• **DATASET**

⁂

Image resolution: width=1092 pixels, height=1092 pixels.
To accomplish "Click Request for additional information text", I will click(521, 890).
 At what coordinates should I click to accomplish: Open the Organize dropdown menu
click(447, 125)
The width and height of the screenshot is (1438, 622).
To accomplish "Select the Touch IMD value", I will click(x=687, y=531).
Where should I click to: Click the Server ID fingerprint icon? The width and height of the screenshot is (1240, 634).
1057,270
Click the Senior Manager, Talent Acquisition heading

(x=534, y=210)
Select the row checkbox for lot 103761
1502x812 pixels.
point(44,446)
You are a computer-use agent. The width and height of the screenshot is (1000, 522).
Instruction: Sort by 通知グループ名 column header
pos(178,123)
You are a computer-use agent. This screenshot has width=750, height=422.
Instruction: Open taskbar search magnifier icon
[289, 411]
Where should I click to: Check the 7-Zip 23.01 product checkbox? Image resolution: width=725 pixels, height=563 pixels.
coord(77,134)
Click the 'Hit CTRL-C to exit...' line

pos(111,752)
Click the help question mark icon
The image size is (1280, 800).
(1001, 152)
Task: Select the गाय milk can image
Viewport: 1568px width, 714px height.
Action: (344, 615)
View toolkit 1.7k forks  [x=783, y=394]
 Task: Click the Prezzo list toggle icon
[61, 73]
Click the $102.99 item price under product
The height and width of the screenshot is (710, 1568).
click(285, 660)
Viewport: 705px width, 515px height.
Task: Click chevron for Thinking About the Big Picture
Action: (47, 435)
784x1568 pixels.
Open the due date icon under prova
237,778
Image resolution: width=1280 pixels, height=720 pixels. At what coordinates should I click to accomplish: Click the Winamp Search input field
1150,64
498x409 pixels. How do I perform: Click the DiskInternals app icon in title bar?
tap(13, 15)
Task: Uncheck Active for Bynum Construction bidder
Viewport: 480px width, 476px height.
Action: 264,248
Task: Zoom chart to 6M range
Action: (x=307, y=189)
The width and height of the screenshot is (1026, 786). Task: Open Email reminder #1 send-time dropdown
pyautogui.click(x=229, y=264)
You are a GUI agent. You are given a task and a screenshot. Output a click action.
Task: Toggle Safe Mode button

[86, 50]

⁂

• **PROBLEM**
Go through the records above line by line and say how many lines include "agent", giving only that number.

• **SOLUTION TO THIS EXERCISE**
3